* _TASKS TO COMPLETE_:
A - Name the features that the article on resume OCR says applicant resumes differ in.
B - According to the article on resume OCR, what share of applicant resumes on job portals make it through to the next stage?
C - Pick up the article on resume OCR after its last sentence and write the next part.

══ PAGE TEXT

How to OCR Resumes using Intelligent Automation
Introduction
Recruitment is a $200 Billion industry globally with millions of people uploading resumes and applying for jobs everyday on thousands of employment platforms. Businesses have their openings listed on these platforms and job seekers come apply. Every business has a dedicated recruitment department that manually goes through the applicant resumes and extract relevant data to see if they are a fit.
As people get creative with their resumes in terms of style and presentation, automating data extraction from these resume is difficult and it is still mostly a manual job. A few studies have shown only 1% of applicant resumes on these job portals pass through to the next stage. So we're talking about hours of time wasted looking at resumes that don't even have say, the required basic skillset.
The situation from a job seeker's lens is also not ideal. You have 50 different job portals like Monster or Indeed where you have to create a new profile each time. You then have to go down the rabbit hole of finding a role (that rhymed!) that's suitable and the list just seems never-ending. You always feel that sense of dissatisfaction that there might be more jobs out there here and you should dig further. You also sign up to that email newsletter which sends you the most irrelevant jobs out there.
So the question here is, how do we make this resume information extraction process, smarter and better? What if the system could auto-reject applicants with skills sets on their resumes don't meet the criteria? What if you as a job seeker could just upload your resume and be shown all the relevant jobs accurately?
In this article we aim to solve this exact problem. We'll be looking at deep-diving into how we can leverage deep learning and PDF OCR for Resume Parsing.
Automate your resume parsing workflows. Build a custom resume parser with Nanonets.
An Ideal System for Resume Filtering
Let’s try to design an ideal system for an intelligent data extraction system for resume filtering.
Resumes from the applicants have different formats in terms of presentation, design, fonts, and layouts. An ideal system should extract insightful information or the content inside these resumes as quickly as possible and help recruiters no matter how they look because they contain essential qualifications like the candidate's experience, skills, academic excellence. Also, in the opposite case, a candidate can upload a resume to a job listing platform like Monster or Indeed and get matching jobs shown to him/her instantaneously and even further on email alerts about new jobs.

════
══ RECORD LIST

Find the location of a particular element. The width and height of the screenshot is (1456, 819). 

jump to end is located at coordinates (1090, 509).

════
══ RECORD LIST

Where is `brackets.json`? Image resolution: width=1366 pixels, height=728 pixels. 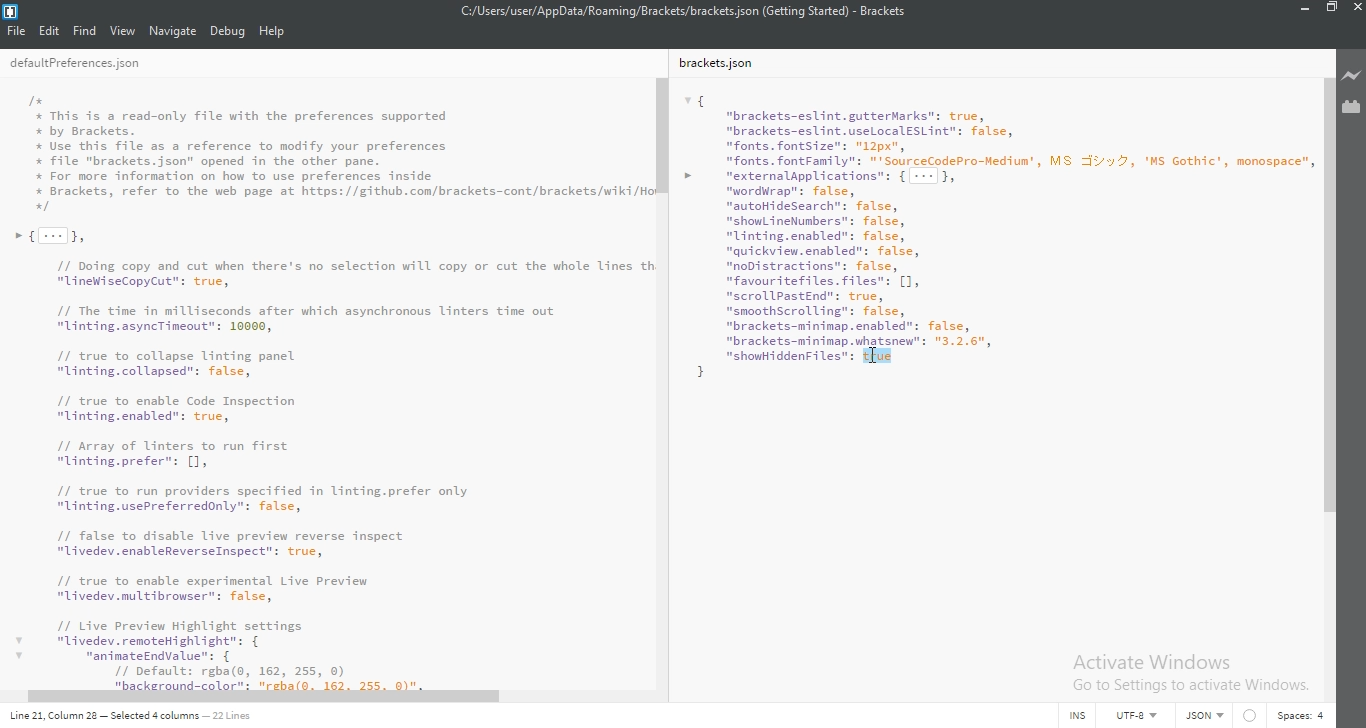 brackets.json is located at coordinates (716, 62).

════

* _TASK RESULTS_:
A - Presentation, design, fonts, and layouts.

B - Only 1%, according to a few studies.

C -
What is Resume Parsing?
It converts an unstructured form of resume data into the structured format. It's a program that analyses and extracts resume/CV data and returns machine-readable output such as XML or JSON. This helps to store and analyze data automatically.
Advantages of OCR Based Parsing
A recruiter can set criteria for the job, and candidates not matching those can be filtered out quickly and automatically.
- A ton of person-hours is saved for the recruiter to cater to potential candidates better.
- Candidates can be assessed and matched for other suitable roles.
- A company can track the quality of applicants over time. Meaningful analytics on candidates can be generated.
- If the next steps are to take an online test, the shortlisting and the test process can be reasonably integrated.
- The signup process for a job portal becomes straightforward. Currently, a candidate has to enter her/his info in a form while signing up for the website.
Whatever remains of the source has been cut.